Engineering an antifouling electrochemical aptasensor based on a designed zwitterionic peptide for tetracycline detection in milk

Abstract

Interference derived from nonspecific attachment of foulants (e.g. proteins) from food matrices (fouling) on sensor surfaces has always been a major issue in food safety sensing, deteriorating the stability and accuracy of detection. Engineering and introducing antifouling materials on sensors to strongly hydrate their surfaces is a promising approach to address this issue. Here, inspired by a bioactive peptide with antithrombotic function, a novel antifouling zwitterionic peptide (Z-peptide) with a sequence of NH2-CPPPPEKDQDK (C′−N') was designed. The antifouling performance of the proposed Z-peptides modified sensor surface was demonstrated in different protein solutions and milk samples (signal suppression rate as low as 1.87%).

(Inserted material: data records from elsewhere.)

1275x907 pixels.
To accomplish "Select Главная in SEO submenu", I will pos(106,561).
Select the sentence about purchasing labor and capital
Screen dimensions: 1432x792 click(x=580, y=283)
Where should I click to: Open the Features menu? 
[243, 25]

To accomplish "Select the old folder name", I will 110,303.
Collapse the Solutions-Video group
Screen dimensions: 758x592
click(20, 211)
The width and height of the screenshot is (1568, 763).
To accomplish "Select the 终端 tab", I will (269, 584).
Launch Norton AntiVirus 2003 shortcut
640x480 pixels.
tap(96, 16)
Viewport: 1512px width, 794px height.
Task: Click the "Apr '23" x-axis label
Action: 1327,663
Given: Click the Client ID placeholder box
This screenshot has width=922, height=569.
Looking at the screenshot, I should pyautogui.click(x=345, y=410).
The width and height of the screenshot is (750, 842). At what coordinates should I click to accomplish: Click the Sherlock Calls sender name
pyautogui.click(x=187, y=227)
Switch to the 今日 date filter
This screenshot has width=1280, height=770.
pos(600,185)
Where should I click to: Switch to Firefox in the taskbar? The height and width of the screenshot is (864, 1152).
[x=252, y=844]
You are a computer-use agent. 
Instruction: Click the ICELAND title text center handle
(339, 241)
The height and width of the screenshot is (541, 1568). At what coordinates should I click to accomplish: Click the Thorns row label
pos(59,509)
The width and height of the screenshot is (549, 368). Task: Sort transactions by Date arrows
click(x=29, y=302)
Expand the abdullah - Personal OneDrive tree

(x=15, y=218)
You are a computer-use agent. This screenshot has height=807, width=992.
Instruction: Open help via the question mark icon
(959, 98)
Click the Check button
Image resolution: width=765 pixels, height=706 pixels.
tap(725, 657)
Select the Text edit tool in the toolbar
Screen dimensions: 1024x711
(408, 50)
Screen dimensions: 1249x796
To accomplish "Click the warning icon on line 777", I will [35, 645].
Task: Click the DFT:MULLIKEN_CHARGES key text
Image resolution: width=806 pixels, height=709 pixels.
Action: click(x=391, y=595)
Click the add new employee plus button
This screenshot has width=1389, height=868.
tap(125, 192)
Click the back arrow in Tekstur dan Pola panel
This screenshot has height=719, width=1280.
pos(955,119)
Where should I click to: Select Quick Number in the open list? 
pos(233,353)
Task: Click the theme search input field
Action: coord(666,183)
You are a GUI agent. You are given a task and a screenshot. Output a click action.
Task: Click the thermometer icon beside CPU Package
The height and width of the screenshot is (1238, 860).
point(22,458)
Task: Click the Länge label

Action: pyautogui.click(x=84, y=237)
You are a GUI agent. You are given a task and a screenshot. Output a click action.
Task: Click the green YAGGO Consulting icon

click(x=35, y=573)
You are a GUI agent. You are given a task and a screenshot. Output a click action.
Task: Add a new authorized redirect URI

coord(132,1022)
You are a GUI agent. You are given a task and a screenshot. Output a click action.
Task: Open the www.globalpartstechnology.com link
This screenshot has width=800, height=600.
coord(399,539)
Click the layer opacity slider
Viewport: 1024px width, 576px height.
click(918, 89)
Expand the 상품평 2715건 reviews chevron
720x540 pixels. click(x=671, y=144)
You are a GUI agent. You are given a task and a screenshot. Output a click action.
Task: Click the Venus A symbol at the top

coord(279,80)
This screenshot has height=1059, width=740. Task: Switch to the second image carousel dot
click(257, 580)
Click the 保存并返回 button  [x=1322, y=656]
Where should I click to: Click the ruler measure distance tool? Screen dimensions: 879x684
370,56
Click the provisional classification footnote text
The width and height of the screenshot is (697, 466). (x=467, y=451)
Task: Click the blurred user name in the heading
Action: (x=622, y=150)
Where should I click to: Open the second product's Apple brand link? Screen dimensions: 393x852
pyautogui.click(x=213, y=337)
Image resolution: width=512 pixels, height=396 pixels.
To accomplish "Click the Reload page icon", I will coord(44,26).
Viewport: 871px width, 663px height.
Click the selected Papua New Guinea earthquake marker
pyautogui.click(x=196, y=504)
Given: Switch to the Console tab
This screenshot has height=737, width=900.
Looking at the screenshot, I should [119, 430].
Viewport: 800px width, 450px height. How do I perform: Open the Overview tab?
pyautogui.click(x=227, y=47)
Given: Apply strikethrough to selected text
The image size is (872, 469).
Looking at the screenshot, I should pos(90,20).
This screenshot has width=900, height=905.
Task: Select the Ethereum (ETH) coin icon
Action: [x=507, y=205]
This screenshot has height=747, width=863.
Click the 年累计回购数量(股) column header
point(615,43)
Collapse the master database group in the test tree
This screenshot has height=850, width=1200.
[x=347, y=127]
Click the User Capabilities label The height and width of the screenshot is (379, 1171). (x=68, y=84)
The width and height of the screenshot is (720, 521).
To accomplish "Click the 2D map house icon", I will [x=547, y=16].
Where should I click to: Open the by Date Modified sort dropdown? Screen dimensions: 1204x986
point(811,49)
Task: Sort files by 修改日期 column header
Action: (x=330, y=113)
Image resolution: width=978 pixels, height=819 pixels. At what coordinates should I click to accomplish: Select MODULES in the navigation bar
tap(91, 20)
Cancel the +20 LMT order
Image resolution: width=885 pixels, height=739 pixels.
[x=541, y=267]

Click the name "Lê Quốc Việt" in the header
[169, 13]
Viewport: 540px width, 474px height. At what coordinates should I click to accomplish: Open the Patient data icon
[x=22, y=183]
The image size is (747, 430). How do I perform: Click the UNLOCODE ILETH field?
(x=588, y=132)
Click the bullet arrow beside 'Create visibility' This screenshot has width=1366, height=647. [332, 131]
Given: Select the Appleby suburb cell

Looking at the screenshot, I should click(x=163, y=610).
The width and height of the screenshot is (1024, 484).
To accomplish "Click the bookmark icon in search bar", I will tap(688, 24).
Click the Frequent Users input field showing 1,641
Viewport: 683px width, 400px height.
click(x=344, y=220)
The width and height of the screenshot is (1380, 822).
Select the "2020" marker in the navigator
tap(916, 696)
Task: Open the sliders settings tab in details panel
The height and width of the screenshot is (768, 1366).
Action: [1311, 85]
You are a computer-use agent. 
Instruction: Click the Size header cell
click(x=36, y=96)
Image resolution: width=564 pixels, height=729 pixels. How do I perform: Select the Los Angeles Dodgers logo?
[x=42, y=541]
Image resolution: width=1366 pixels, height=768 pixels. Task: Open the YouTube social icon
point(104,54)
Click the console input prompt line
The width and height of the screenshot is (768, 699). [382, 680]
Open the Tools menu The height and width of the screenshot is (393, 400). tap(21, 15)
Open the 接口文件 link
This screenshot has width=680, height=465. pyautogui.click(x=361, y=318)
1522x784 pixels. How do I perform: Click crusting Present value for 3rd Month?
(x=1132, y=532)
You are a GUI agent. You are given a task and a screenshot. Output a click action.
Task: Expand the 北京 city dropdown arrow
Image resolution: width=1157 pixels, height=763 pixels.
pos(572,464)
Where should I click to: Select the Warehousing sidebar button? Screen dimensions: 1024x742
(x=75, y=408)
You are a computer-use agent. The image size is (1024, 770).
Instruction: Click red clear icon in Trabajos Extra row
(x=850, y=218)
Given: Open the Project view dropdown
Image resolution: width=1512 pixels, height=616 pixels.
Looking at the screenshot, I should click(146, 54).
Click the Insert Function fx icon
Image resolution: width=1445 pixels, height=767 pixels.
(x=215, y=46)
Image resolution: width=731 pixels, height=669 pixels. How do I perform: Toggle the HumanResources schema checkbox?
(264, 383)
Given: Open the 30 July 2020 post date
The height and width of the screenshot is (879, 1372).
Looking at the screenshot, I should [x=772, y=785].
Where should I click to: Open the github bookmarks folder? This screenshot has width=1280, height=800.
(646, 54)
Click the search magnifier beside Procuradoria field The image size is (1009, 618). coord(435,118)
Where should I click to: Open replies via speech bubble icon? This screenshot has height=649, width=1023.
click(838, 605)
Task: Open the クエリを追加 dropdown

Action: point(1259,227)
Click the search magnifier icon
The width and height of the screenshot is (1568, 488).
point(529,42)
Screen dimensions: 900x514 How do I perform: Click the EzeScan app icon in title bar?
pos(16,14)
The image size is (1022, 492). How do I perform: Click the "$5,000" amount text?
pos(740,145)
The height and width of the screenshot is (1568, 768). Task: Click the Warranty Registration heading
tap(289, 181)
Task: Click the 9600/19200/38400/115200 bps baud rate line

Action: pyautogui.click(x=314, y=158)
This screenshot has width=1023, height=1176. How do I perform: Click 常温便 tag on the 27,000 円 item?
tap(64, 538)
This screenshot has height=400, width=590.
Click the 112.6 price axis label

Molecular dynamics (MD) simulations reveal that a large number of hydrogen bonds and strong interaction forces are formed between Z-peptides and water molecules, contributing to the formation of a dense hydration layer on the sensor surface to resist nonspecific adsorption. An electrochemical aptasensor based on the Z-peptide was developed for tetracycline (TC) detection. The proposed sensor was able to detect TC with a wide linear range (0.01–100 ng mL−1) and a low limit of detection (LOD = 2.91 pg mL−1, S/N﹦3) and showed favorable specificity and stability. Given the excellent resistance to nonspecific adsorption, the antifouling sensor was capable of assaying TC in milk by diluting without other pretreatments (recoveries: 107.17%–110.16%).